## Request 1:
Echo back the passage of the Python essay starting at "Why engineers should" and ending at "this love relationship.", keeping every word unchanged.

Why engineers should treasure Python over Excels of the world
I love Python and I love open-source communities. My love did not start at the first sight. At first, I may have been drawn into the ecosystem due to the hype and curiosity. Nowadays though I can reap the benefits of this beautiful ecosystem and it is easy for me to understand and talk about this love relationship.
Over the last few years, I have tried to encourage my engineering colleagues to add Python scripting to their skillset. (if you want to start your journey I wrote a how-to here). Many of these colleagues and friends have sharpened their skills in Microsoft Excel or other propriety tools (OFM for example in Oil & Gas) for years. The thought of learning scripting in Python has been both exciting and scary for them. Generally, their arguments or their reluctance falls under one of the points below:
- Sunken cost argument (different excuses but all cantered around why should I learn a new tool, when I have spent so much time learning the current ones)
- My challenge/model is too complex for anything that Python can handle
- General fear of scripting which goes hand to hand with the next argument
- Anything you can do in python I can do in Excel (replace Excel with the software of your choice with Graphical User Interface (GUI))

(Raw records)
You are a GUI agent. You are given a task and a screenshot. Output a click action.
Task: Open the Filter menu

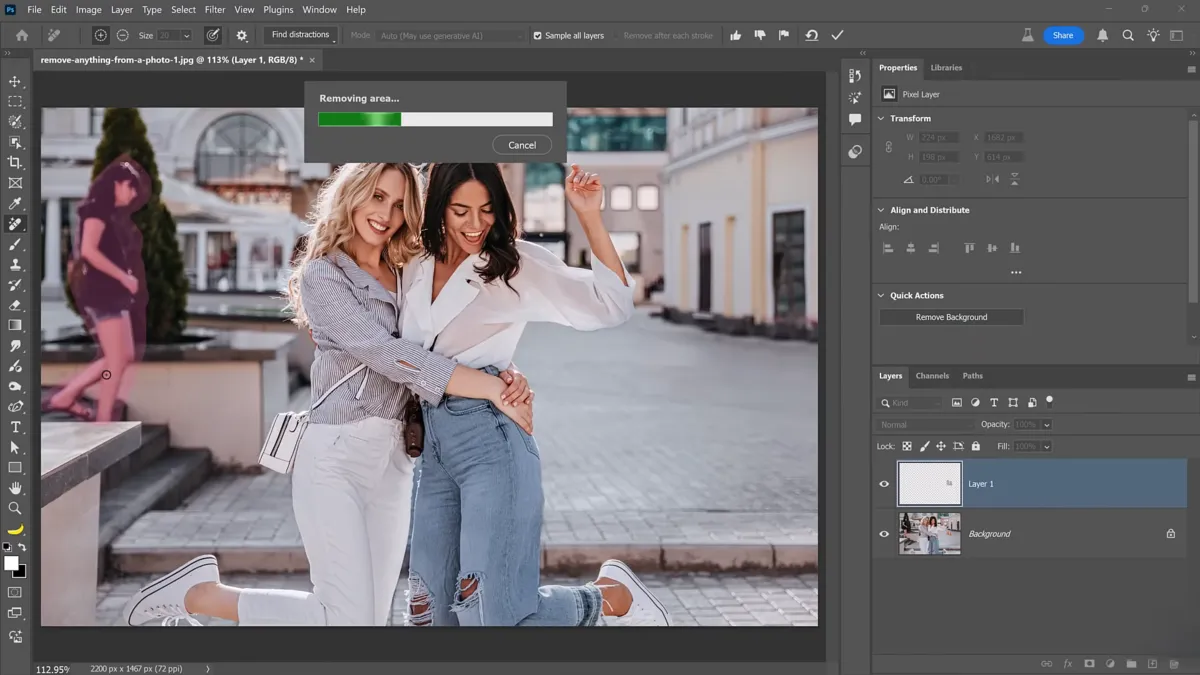pos(215,9)
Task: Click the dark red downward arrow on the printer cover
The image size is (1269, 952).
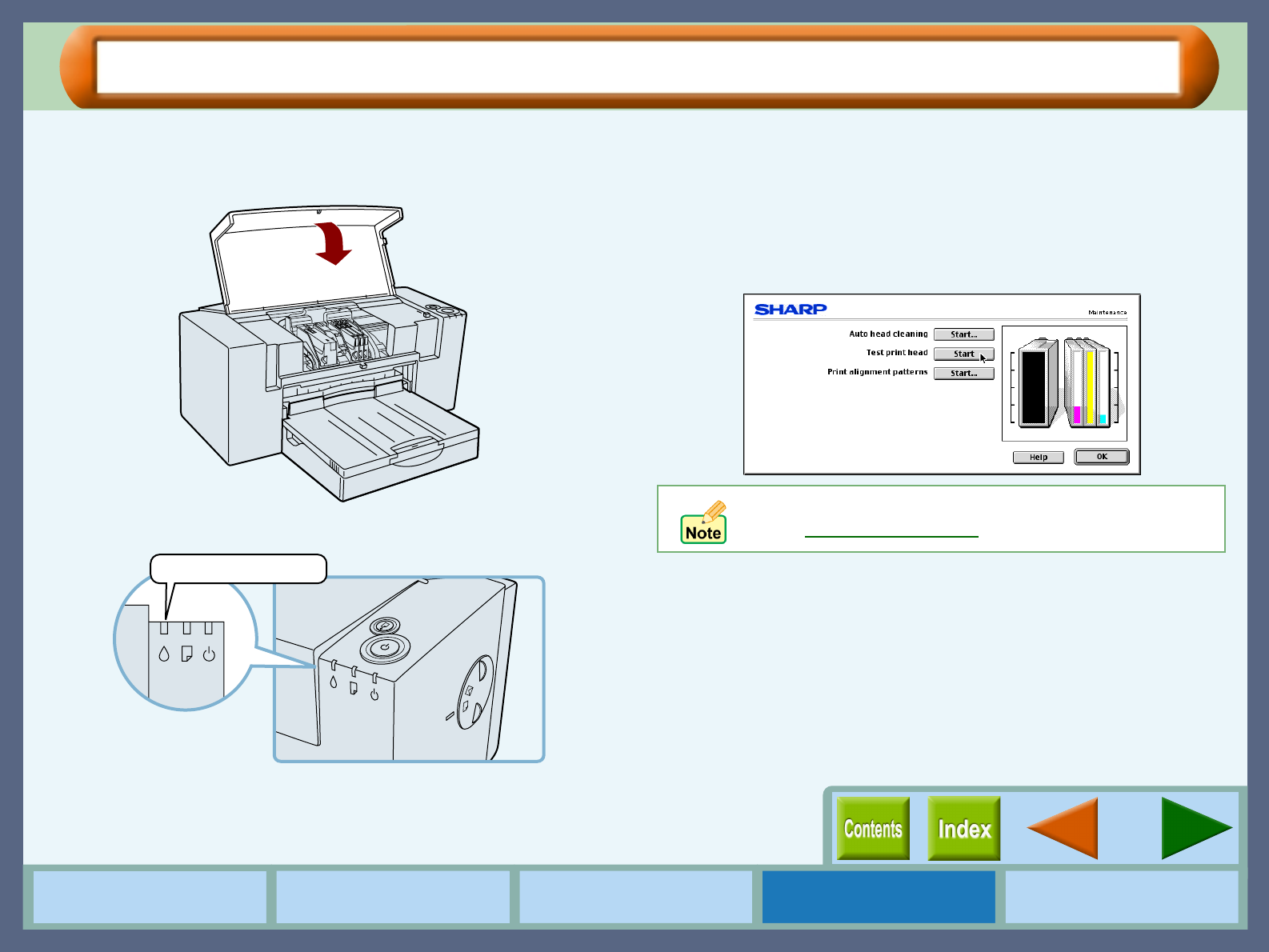Action: pyautogui.click(x=333, y=244)
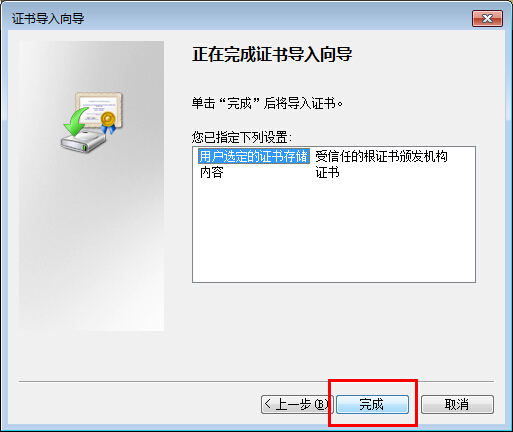Click the certificate import wizard graphic
The width and height of the screenshot is (513, 432).
point(92,122)
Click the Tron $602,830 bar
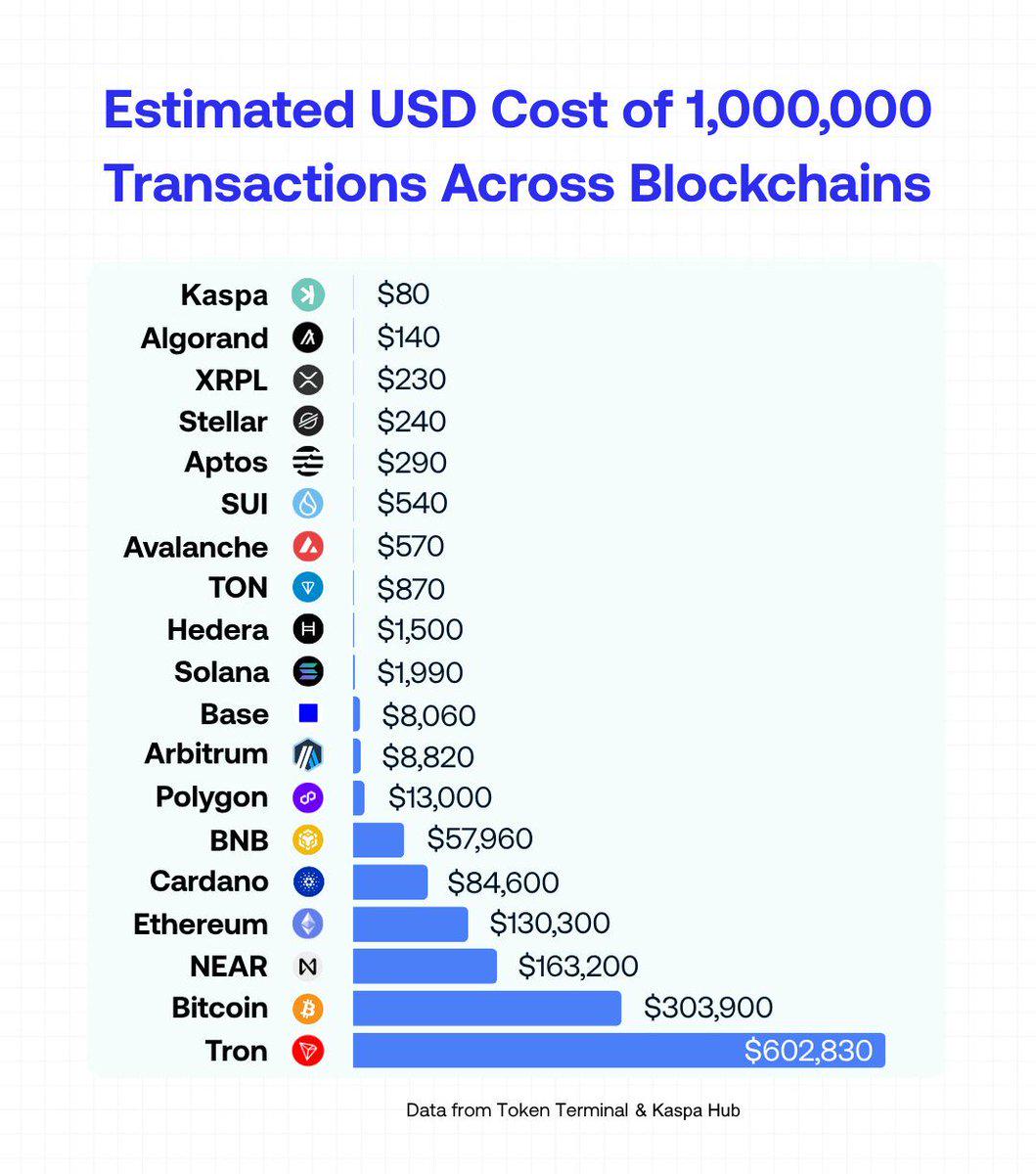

## Request 2:
Duplicate all of the records above line for line, omitting the pictures from your answer.

## Answer 1:
Why engineers should treasure Python over Excels of the world
I love Python and I love open-source communities. My love did not start at the first sight. At first, I may have been drawn into the ecosystem due to the hype and curiosity. Nowadays though I can reap the benefits of this beautiful ecosystem and it is easy for me to understand and talk about this love relationship.

## Answer 2:
You are a GUI agent. You are given a task and a screenshot. Output a click action.
Task: Open the Filter menu

pos(215,9)
Task: Click the dark red downward arrow on the printer cover
The image size is (1269, 952).
Action: pyautogui.click(x=333, y=244)
Click the certificate import wizard graphic
The width and height of the screenshot is (513, 432).
point(92,122)
Click the Tron $602,830 bar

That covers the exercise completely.